Opkontje Borsthonger
Vrienden van Borsthonger! Een spannend moment: we naderen de 80 procent van het streefbedrag! Met 80 procent beschouwt Voordekunst de werving als geslaagd en gaat alles door: jij krijgt je boek(en), ik krijg het geld om de zaak te bekostigen.
Intussen heb ik de eerste proef gecorrigeerd en is de opmaker begonnen ze in te voeren. Bijna klaar om te drukken…
Maar nu de teller op 78 procent staat, kan de campagne wel een opkontje gebruiken om over die magische grens heen te komen. En vervolgens liefst nog verder door te groeien, zodat ik een wat grotere oplage (tegen een relatief lager bedrag) kan laten maken.
Ik ga dus nog even door met mensen uit mijn netwerk benaderen. We hebben nog ruim drie weken dus ik heb er vertrouwen in. Als jij nog iemand weet voor wie dit interessant kan zijn, deel je dan deze campagne met diegene?
Als kleine tegenprestatie deel ik hier weer wat fragmenten, citaten uit de tekst. Zodat je een indruk krijgt hoe gevarieerd het boek is.
Alweer bedankt!
Jac.
(p 183 hst 32:)
Ja, soms wist hij het heus wel: dat het niet erom gaat iets te bereiken maar om je tijd zo goed mogelijk door te brengen. Maar dan was daar weer de vraag ‘wat is goed’, die je zo kon bezighouden dat je compleet vergat om je heen te kijken op je klimmende of dalende pad.
(p 208 hst 35:)
Haar hand bezat een onnavolgbare ritmiek. Een soort free jazz met steeds een puls direct na de beat, syncopisch en swingend, even onnavolgbaar als onweerstaanbaar.
Vervelend was wel dat hij nadien met een natte broek bleef zitten.
(p 220 hst 37:)
Toen de schemering bijna was gedoofd en de stadslichten hen weer aan alle kanten omgaven, sloeg Maria zijn aanbod af om nog iets te gaan drinken. Ze namen afscheid op het ondergrondse perron van de nieuwe lijn die deze buitenwijk met de hare verbond. Hij kwam daarna bovengronds met het gevoel alsof hij haar in de aarde had achtergelaten. In de verte verscheen, tussen de schoorstenen van het mortuarium van het academisch ziekenhuis, de maan pisgeel en ontzaglijk groot.
(p 238 hst 41:)
Intussen stapt hij weer soepel over naar andere bestaansfragmenten. Te soepel misschien, het kost moeite in het heden te verblijven. Maar wat geeft het. Uiteindelijk monden al die fragmenten uit in dit moment, het tijdstip en de plaats waar je nu bent. Daniël hecht niet overdreven aan oorzakelijke verbanden. Gelukkig maar, anders was hij de draad allang kwijt. Niet dat hij die draad nog volgt. Het kan hem niet zoveel schelen. Alleen het afgelopen jaar, hoe hij van toen naar nu kwam, dat wil hij toch bevatten, vandaag is er de dag voor. Doorgronden voor zolang nodig, om het dan weer los te laten.
(p 312 hst 54:)
Hoe zei Tomas het ook weer voordat hij opstapte? Zo ongeveer:
– Jouw leven wordt beheerst door een dubbele ontkenning: een gemis dat je probeert te negeren. Zo vul je het ene gat met het andere, waarde vriend.

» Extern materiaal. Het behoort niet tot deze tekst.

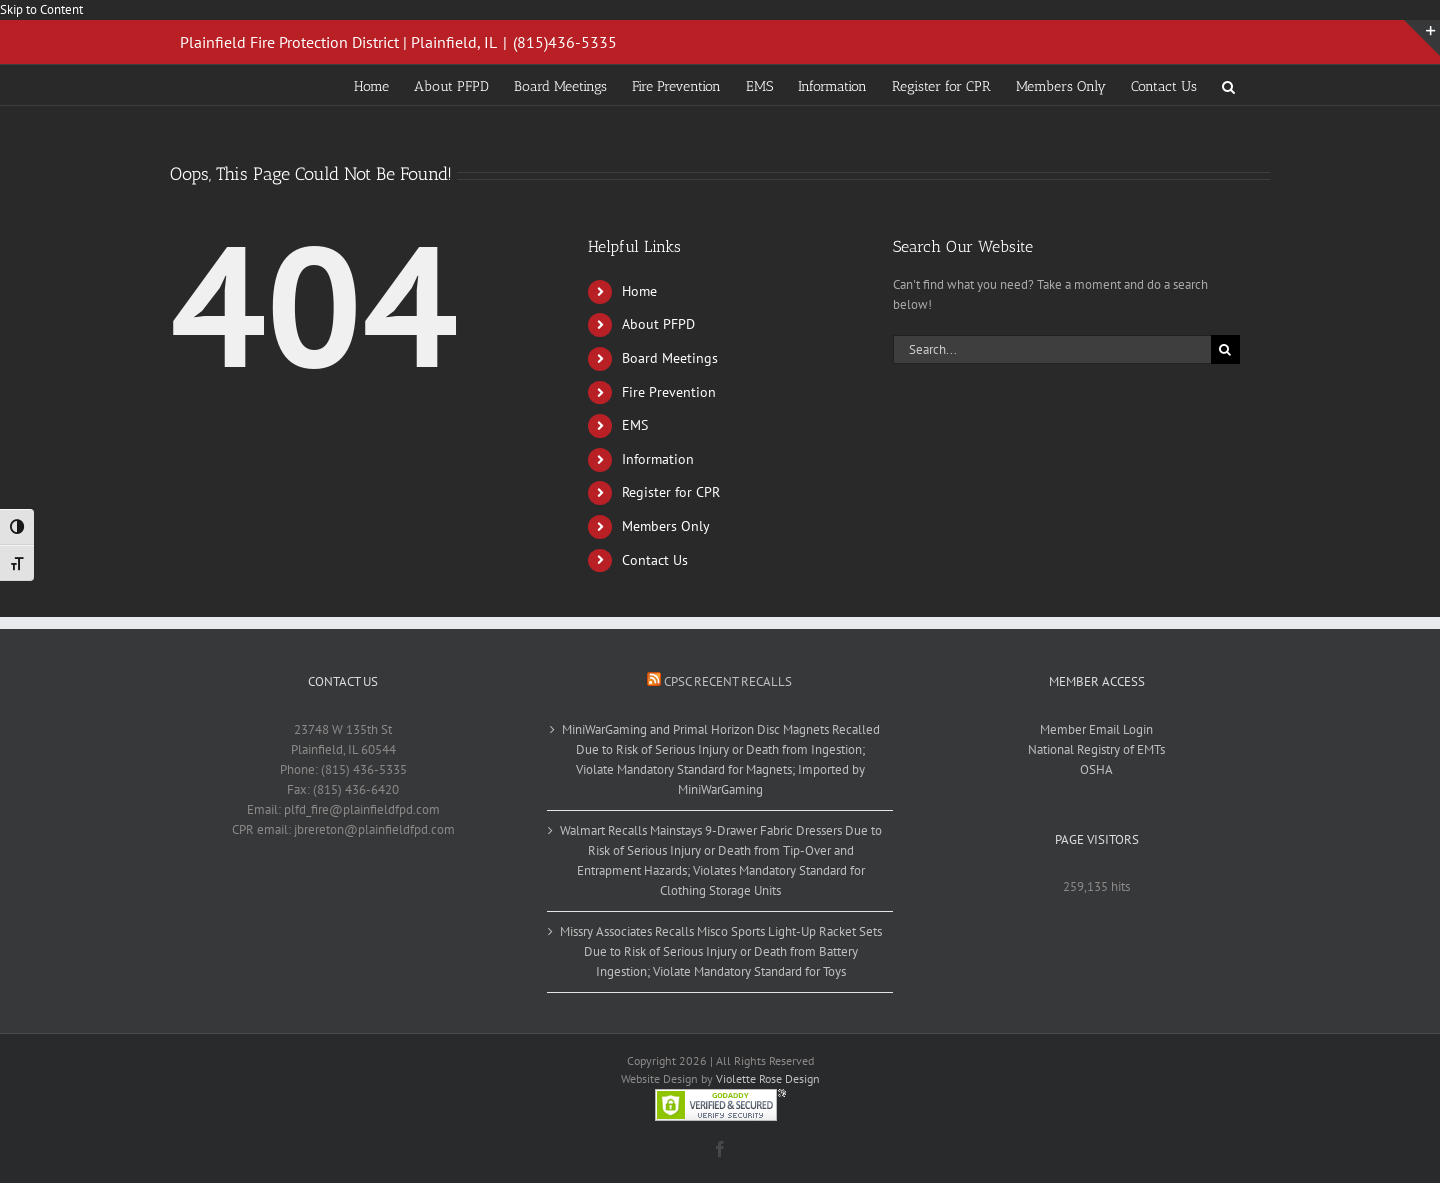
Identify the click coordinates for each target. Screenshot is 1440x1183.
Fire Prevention (669, 392)
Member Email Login (1096, 729)
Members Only (666, 526)
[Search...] (1052, 349)
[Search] (1225, 349)
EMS (635, 425)
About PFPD (658, 324)
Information (658, 459)
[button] (1228, 85)
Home (639, 291)
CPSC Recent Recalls (728, 681)
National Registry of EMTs (1096, 749)
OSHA (1096, 769)
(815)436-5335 (565, 42)
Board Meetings (670, 358)
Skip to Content (41, 9)
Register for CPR (671, 492)
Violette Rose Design (768, 1078)
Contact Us (655, 560)
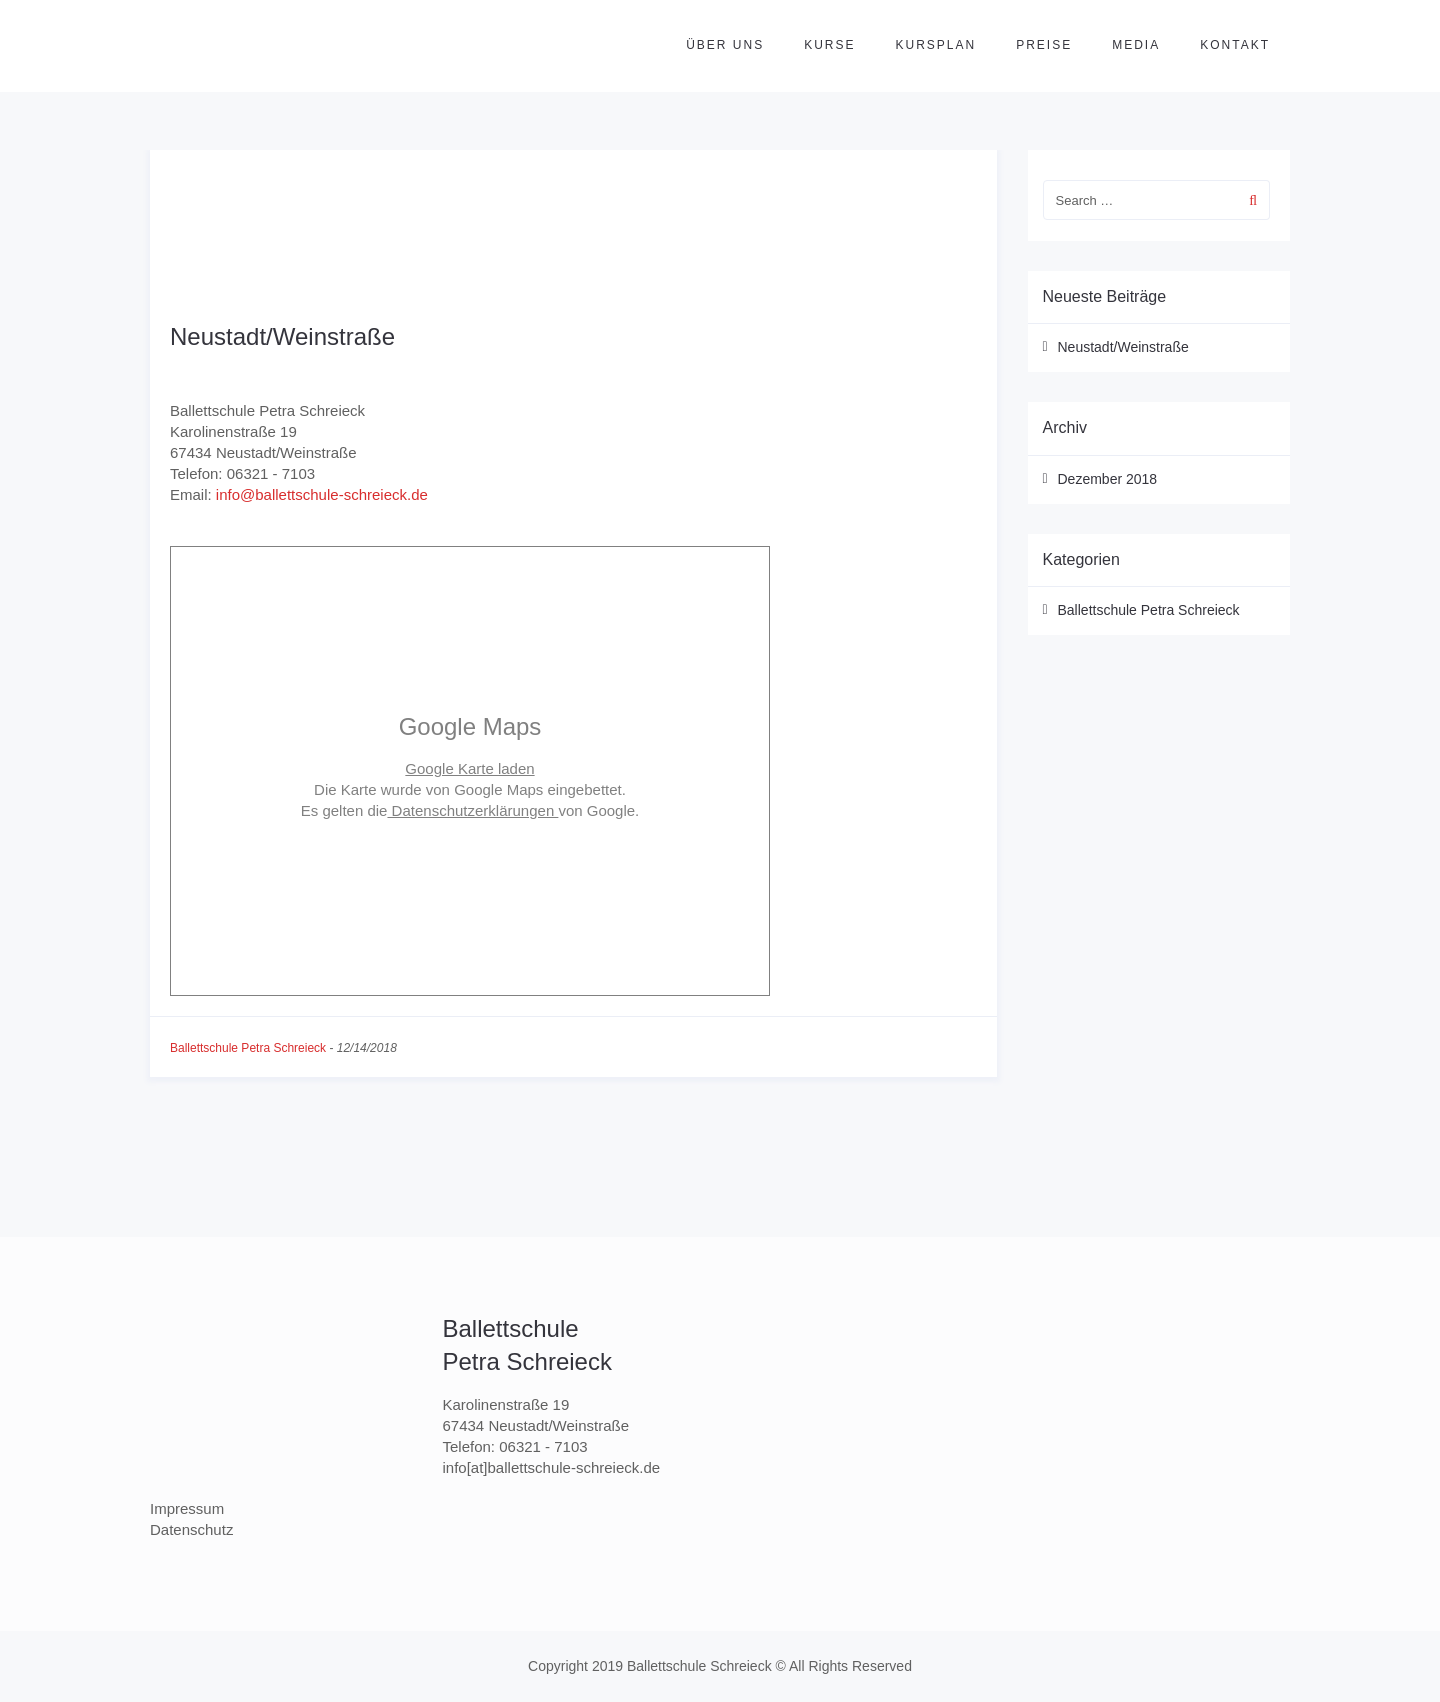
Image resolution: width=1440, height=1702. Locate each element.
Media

Waarop Daniël enkel kon instemmen en hem aanvulde:
– Misschien werd ik daarom altijd zo aangetrokken door borsten. Zij vormen het diapositief van mijn dubbele negatie. Met hun naar voren springende vorm en hun leven-schenkende karakter zijn ze de ultieme dubbele bevestiging van het leven.
– En de cleavage is jouw verdwijnpunt, makker. Ik betaal.
Toen liep Tomas naar de bar en rekende af. Gelukkig maar want Daniël heeft geen cent te makken. Bij de deur stak Tomas zijn hand nog op en Daniël zwaaide ten afscheid. Nog geen kwartier geleden. Benieuwd of hij hem ooit zou weerzien.
Daniël liep naar het toilet en leegde zijn blaas.
‘De cleavage is jouw verdwijnpunt.’ Dat had Tomas toch weer puntig geformuleerd. Ook al heeft hij een pesthekel aan dat woord, zoals hij onnodig Engels altijd verfoeit, maar “decolleté” is ook even inheems als een kaketoe en je krijgt glazige blikken als je spreekt van een lage uitsnijding.